Лондоне через русского министра. «Я уверен, – говорил Пит, – что
восстановление европейской тишины отчасти или даже совершенно зависит от вашей
государыни; по моему мнению, заключение германского мира подвержено великим
затруднениям, ибо трудно соглашение столь великих государей, которые должны
заключить мир не по принуждению, а единственно из великодушия и миролюбия;
напротив того, отдельный мир Англии с Франциею может быть скоро заключен.
Франция так истощена, что не может продолжать войну с Англиею, следовательно,
Англия должна пользоваться этими благоприятными обстоятельствами и требовать от
своего неприятеля очень выгодного мира; а державы, у которых нет ни флота, ни
колоний в других частях света, не имеют причины принимать какое-либо участие в
этой войне, она до них вовсе не касается». «По моему мнению, – отвечал Голицын,
– европейские государи должны обращать на колонии такое же внимание, как и на
европейские владения, по примеру Англии, которая хотя никаких владений в
Германии
не имеет, однако беспрестанно в ее дела вмешивается». «Франция, – продолжал Пит,
– не должна ласкать себя надеждою, чтоб Ганновер служил ей дорогою в Америку
или Индию».
Что касается ближайшего интереса России, то в Петербурге хотели
воспользоваться переменою в английском министерстве, выходом из него графа
Голдернеса
и вступлением на его место графа Бата, любимца нового короля Георга III.
Воронцов отправил по этому случаю такое письмо Голицыну: «Понеже определенный
на место графа Голдернеса новый статский секретарь натурально желать будет
начало министерства своего знаменитым сделать, то вашему сиятельству весьма
нужно постараться, менажируя к себе дружбу и доверенность сего в кредите
находящегося министра, искусно внушать ему, что союз и дружба между ее
императорским
величеством и королем, его государем, будучи всегда натуральны, препятствуются
токмо соединением их (англичан) с королем прусским, от которого они имели
всегда справедливое опасение, а ныне одни бесплодные иждивения или обманчивую
помощь; что ее императ. величество, пребывая в исполнении своих обязательств
твердо и непоколебимо, весьма удалены вы присоветовать неравномерное английскому
двору поведение, но деликатности его британского величества в наблюдении своих
обязательств
ни малейшего предосуждения быть не может, если более свои собственные интересы
в уважение возьмутся и когда в справедливое сравнение постановлены будут
твердость и польза прежних союзников и натуральное оных паки сближение Протову
самокорыстных
видов такого союзника, который за сильное ему вспоможение и усердие всей
великобританской нации благодарен единственно случаю, и, обнажа пред нею теперь
прямые свои склонности, толь большим будет ей неприятелем, что благоволением ее
ласкать себя не может.
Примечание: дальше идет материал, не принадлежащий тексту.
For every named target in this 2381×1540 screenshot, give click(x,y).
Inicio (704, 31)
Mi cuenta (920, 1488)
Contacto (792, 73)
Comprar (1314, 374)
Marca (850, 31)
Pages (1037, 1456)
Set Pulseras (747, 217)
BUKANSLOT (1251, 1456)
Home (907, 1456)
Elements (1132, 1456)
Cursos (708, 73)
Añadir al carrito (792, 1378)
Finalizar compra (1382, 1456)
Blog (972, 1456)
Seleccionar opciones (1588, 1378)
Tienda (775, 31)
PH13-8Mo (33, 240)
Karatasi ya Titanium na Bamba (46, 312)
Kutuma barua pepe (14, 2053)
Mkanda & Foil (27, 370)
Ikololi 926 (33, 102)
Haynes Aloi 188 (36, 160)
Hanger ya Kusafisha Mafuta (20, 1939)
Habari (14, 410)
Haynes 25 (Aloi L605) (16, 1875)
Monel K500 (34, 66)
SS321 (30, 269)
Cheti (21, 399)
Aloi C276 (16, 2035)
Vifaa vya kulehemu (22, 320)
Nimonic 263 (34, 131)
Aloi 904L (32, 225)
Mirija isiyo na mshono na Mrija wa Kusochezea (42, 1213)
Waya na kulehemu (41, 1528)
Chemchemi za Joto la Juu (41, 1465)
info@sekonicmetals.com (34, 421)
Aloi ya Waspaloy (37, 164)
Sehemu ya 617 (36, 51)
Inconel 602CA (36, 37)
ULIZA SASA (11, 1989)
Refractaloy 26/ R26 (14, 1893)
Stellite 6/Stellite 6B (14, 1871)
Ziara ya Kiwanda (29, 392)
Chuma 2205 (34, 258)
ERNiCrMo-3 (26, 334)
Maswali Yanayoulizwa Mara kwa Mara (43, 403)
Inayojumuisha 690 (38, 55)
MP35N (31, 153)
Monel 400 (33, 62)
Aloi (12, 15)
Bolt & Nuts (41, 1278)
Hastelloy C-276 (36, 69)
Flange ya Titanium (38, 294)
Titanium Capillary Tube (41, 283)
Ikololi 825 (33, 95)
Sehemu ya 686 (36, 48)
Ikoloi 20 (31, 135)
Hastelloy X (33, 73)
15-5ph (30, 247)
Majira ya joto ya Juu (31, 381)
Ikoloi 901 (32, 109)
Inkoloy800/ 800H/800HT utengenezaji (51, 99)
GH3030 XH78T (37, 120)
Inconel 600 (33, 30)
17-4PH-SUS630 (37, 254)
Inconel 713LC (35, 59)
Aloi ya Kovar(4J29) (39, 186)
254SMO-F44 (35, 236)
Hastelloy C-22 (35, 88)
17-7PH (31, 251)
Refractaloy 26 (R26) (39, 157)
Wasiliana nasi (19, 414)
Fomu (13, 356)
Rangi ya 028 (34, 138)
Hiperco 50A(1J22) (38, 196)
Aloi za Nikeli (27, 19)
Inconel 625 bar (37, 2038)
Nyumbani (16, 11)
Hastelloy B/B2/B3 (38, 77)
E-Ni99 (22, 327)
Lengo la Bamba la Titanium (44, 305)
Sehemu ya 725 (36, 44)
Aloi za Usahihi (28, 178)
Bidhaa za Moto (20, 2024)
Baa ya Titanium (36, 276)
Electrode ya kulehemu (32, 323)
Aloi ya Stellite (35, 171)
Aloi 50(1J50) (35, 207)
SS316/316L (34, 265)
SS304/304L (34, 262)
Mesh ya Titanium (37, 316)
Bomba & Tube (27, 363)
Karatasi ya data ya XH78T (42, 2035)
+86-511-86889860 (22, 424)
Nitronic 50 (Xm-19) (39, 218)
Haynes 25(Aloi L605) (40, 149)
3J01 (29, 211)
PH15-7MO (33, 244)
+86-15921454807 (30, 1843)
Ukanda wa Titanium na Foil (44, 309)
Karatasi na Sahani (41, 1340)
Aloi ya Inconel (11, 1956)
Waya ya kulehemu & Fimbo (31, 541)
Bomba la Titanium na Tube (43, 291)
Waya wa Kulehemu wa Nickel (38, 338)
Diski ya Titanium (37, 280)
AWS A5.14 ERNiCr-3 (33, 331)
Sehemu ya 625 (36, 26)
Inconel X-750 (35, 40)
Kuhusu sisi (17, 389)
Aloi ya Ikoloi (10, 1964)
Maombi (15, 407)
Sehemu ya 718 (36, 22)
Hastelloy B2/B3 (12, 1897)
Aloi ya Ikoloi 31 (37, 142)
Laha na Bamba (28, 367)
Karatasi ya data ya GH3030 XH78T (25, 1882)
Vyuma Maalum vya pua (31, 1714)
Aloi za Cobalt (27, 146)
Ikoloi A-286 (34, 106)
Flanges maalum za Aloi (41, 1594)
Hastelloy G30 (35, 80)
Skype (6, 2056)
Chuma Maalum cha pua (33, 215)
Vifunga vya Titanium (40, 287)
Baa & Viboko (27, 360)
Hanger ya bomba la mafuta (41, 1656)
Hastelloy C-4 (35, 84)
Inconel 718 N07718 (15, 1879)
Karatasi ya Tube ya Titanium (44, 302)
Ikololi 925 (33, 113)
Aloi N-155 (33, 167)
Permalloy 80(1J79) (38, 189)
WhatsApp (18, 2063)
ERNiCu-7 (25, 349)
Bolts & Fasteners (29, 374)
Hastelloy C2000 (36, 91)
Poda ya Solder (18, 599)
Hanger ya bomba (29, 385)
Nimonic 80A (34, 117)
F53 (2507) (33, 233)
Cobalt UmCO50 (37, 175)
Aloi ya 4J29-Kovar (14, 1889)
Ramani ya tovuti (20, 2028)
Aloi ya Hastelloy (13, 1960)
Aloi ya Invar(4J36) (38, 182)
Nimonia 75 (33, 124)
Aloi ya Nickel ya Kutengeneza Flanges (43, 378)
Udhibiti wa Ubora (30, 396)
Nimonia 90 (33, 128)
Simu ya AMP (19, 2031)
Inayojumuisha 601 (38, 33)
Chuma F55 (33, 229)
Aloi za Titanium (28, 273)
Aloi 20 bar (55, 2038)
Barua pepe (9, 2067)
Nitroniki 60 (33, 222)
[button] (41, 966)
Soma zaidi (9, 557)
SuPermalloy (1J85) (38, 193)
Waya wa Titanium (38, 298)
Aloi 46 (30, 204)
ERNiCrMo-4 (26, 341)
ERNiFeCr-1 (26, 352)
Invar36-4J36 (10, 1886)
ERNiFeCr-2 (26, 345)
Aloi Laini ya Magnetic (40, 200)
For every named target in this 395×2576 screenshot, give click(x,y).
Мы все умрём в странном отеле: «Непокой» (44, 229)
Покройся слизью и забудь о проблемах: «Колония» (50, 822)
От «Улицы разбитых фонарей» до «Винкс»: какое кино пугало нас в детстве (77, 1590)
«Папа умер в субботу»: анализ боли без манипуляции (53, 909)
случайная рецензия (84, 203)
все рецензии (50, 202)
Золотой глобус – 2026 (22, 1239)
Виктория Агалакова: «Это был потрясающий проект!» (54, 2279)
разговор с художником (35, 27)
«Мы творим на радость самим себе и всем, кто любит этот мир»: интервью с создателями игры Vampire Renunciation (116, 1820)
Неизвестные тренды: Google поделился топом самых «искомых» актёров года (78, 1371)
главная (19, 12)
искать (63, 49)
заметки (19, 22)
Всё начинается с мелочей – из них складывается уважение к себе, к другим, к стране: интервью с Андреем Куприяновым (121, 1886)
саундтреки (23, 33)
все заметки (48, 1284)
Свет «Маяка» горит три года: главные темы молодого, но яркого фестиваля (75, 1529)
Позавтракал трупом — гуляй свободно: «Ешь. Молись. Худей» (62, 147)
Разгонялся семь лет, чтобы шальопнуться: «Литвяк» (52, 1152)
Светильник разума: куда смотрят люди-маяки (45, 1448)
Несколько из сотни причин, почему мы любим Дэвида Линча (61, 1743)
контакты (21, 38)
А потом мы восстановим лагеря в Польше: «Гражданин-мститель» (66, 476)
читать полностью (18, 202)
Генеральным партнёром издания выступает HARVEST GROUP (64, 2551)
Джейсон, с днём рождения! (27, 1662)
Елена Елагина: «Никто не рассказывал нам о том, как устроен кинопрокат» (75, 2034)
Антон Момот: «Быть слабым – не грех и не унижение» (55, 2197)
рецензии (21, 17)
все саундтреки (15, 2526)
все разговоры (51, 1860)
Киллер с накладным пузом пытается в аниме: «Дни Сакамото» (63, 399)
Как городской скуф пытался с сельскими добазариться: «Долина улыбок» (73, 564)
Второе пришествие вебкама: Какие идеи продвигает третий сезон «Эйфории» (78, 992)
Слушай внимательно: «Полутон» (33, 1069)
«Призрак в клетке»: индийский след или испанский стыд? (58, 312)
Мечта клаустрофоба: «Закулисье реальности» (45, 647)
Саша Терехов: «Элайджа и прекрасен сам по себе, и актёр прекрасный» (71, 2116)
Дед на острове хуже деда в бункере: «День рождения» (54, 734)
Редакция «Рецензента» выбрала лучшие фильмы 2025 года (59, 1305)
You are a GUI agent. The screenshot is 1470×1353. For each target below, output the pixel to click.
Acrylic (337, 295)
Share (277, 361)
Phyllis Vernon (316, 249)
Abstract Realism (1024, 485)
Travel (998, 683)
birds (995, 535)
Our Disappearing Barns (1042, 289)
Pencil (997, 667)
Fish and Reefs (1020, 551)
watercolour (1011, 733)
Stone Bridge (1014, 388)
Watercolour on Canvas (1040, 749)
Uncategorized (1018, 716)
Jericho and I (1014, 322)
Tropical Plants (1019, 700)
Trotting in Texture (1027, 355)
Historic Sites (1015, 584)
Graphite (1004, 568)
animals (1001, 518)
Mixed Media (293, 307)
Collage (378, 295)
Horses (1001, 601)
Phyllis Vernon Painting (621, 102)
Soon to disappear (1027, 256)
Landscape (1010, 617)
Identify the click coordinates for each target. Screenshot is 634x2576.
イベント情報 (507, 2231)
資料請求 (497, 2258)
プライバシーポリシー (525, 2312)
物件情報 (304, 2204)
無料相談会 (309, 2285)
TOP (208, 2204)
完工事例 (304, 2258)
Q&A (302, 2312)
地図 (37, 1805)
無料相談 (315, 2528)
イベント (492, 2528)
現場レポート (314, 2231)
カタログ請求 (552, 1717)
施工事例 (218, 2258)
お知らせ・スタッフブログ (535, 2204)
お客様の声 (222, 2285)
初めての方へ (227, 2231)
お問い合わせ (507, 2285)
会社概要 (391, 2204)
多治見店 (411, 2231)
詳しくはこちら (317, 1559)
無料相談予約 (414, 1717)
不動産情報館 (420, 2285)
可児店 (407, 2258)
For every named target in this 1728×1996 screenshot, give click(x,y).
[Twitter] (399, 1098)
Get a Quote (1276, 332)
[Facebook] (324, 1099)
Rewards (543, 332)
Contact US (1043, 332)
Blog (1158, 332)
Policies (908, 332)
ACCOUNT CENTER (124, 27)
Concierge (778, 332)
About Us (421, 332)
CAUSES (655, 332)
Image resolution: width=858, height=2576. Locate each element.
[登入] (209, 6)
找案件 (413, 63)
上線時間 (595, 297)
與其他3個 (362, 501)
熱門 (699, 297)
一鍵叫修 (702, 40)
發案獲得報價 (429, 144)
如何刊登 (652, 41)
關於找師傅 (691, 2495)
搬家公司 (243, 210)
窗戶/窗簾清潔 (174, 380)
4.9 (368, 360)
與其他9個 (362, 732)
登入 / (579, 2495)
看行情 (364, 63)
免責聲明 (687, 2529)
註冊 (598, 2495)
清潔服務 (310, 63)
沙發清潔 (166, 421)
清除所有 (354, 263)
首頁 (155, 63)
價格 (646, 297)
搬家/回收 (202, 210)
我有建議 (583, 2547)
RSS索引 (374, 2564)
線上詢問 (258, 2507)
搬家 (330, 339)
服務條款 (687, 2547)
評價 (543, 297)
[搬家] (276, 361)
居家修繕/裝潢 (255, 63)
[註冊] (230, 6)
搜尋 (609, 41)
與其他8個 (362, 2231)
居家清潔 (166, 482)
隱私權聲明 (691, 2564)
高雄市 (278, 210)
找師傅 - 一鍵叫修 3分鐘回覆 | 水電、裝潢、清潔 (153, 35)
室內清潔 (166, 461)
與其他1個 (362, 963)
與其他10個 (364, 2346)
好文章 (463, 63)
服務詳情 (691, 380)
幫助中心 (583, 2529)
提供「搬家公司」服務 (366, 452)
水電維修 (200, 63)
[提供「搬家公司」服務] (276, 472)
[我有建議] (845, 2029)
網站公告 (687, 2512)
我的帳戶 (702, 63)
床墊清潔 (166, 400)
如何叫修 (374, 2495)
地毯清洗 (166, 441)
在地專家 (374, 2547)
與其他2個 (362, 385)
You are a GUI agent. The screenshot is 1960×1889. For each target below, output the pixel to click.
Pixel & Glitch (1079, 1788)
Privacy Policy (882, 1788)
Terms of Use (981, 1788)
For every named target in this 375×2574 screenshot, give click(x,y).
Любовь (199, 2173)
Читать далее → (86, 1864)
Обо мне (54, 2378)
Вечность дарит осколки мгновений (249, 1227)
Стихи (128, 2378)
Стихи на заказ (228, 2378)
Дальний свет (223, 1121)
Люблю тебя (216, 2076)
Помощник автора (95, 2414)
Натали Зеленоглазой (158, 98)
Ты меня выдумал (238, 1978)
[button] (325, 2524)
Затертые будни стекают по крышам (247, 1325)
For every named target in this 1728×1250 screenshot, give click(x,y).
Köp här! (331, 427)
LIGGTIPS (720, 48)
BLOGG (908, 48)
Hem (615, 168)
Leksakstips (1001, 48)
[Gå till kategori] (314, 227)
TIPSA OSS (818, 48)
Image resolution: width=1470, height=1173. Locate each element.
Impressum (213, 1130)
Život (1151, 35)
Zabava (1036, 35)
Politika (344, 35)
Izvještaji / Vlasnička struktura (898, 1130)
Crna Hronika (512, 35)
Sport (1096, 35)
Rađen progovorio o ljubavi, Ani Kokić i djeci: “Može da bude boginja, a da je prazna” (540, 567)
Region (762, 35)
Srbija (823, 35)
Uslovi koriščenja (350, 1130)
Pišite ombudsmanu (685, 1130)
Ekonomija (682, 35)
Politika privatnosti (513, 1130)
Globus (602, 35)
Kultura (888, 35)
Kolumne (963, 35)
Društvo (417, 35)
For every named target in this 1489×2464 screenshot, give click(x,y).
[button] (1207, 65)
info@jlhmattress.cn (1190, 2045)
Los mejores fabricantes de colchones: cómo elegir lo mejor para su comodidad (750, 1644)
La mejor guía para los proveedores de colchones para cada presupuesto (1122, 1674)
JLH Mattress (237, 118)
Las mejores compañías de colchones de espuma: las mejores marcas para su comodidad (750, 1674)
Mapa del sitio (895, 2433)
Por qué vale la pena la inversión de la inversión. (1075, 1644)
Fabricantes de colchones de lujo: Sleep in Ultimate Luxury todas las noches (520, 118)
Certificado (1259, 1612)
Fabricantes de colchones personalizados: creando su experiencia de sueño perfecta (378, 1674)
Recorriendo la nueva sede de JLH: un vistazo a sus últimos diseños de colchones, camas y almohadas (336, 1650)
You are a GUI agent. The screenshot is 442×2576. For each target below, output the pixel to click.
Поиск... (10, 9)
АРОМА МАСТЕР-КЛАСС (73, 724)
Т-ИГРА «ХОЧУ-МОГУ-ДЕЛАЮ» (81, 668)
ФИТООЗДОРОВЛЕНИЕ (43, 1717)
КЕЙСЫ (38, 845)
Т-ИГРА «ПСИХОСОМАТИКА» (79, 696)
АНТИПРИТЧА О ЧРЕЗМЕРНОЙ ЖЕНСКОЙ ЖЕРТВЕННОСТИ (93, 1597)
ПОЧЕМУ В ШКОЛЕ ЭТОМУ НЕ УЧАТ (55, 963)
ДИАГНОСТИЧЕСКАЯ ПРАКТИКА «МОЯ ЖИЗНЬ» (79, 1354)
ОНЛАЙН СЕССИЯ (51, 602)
И понеже оказывается, что Франция действительно хотела
по поводу своей войны с Англиею захватить всю мирную негоциацию в свои руки, то
с большею справедливости здесь могли бы теперь желать искусным образом до того
довести, чтоб Франция могла с Англиею только сноситься о партикулярном своем
мире, пока конгресс собирается или продолжается, а Англия между тем трактовала
б с здешним двором о мире короля прусского прелиминарно для решительного
окончания на будущем конгрессе. Сего ради ваше сиятельство особливое старание
возымеете внушениями своими нечувствительно до того доводить».
Для начатия дела в Петербурге английскому посланнику Кету вручена была
записка, в которой говорилось, что так как императрица никогда не отменит
своего намерения искать для себя и для своих высоких союзников мира прочного,
честного и удовлетворительного и так как союзники ее находятся в таких же
сантиментах,
то теперь от его британского величества зависит содействовать справедливому
миру Англии с Франциею и склонить короля прусского к справедливому
удовлетворению
обиженных сторон. От 20 июля Голицын дал знать своему двору о впечатлении,
какое эта записка произвела в Англии: оба министра – граф Бат и герцог Ньюкестль
– отозвались единогласно, что им очень нелегко и почти невозможно склонить к
тому прусского короля, а потом сообщил инструкцию Фридриха II своим министрам в
Лондоне, в которой говорилось, что он принял твердое намерение не уступать
неприятелям ни пяди земли и что он согласен помириться на одном условии, чтоб
каждый остался при том, чем владел в 1756 году. «Такое упрямство и
несправедливость этого государя, – писал Голицын, – несколько беспокоят здешнее
министерство, которое убеждёно, что без какого-нибудь справедливого
вознаграждения обиженным сторонам покоя в Германии ожидать нельзя. Кампания
нынешнего года должна означить намерения и здешнего и прусского двора
относительно германского мира». Против этих слов канцлер Воронцов сделал
заметку: «К немалому сокрушению, нынешняя кампания ни с которой стороны к
благополучному окончанию сей проклятой войны надежды не подает».